> **Your task**
Repeat, word for word and with nothing added, each line from the one containing "Given: Select the 周线 weekly period" to the final line of the data, keeping both ends. Pictures are not part of the copy.

> **Material for this exercise**
.....

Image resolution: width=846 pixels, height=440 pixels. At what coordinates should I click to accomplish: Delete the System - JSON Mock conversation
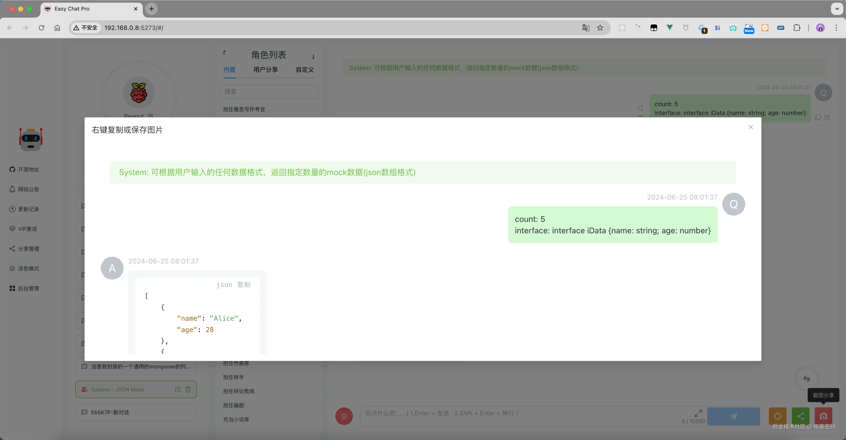click(x=188, y=389)
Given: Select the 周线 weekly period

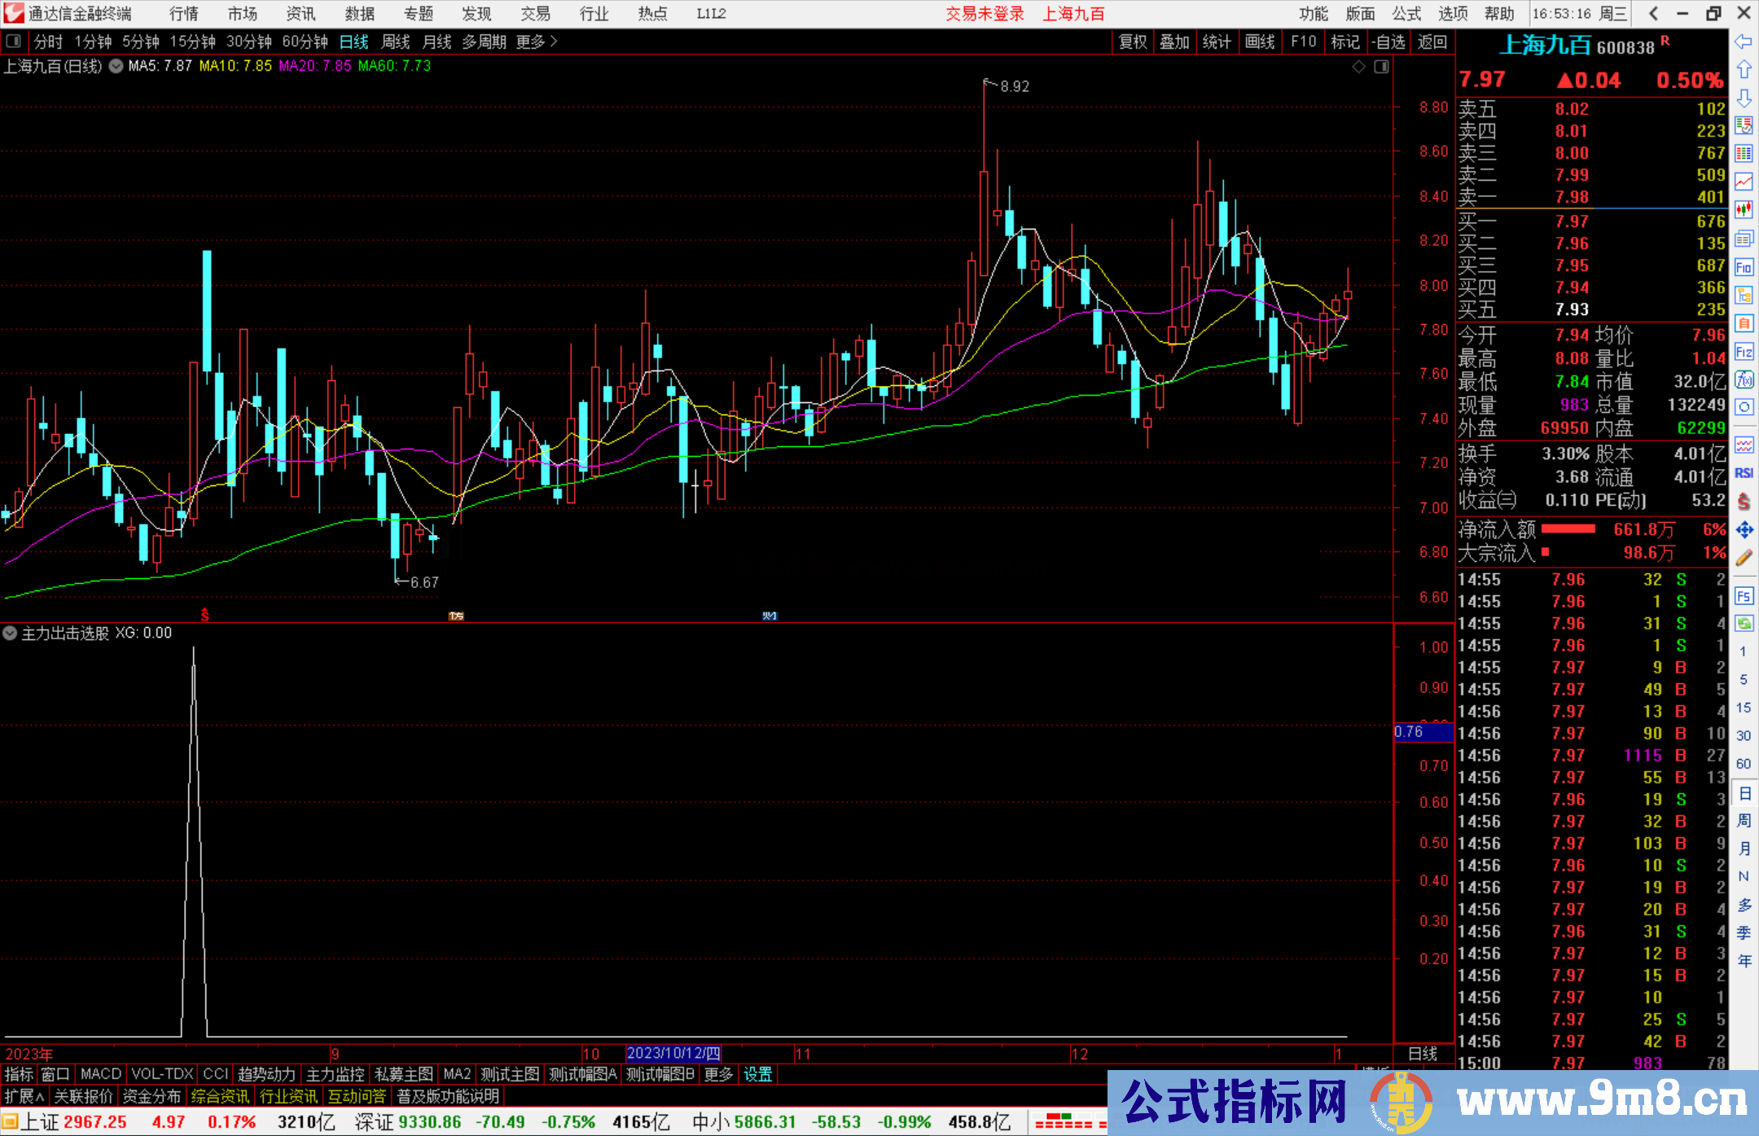Looking at the screenshot, I should [x=396, y=42].
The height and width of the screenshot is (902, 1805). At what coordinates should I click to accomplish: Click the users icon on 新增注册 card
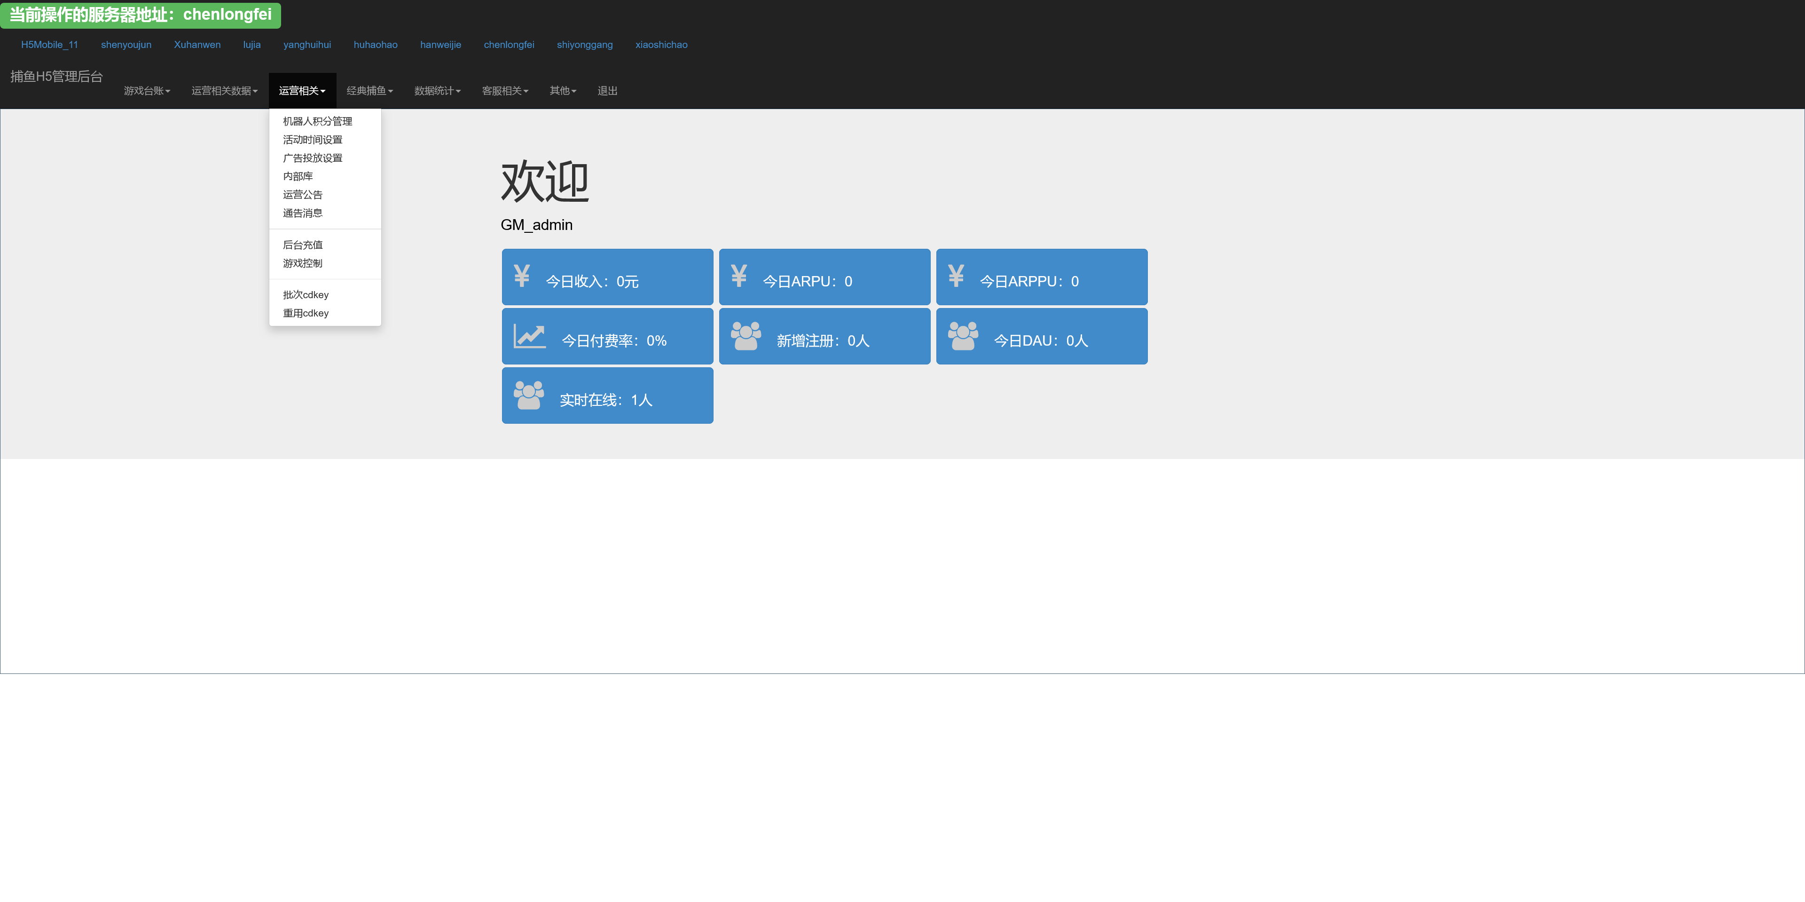[x=746, y=336]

.....

> **Reply to the task**
Given: Select the 周线 weekly period

Looking at the screenshot, I should [x=396, y=42].
The height and width of the screenshot is (902, 1805). At what coordinates should I click to accomplish: Click the users icon on 新增注册 card
[x=746, y=336]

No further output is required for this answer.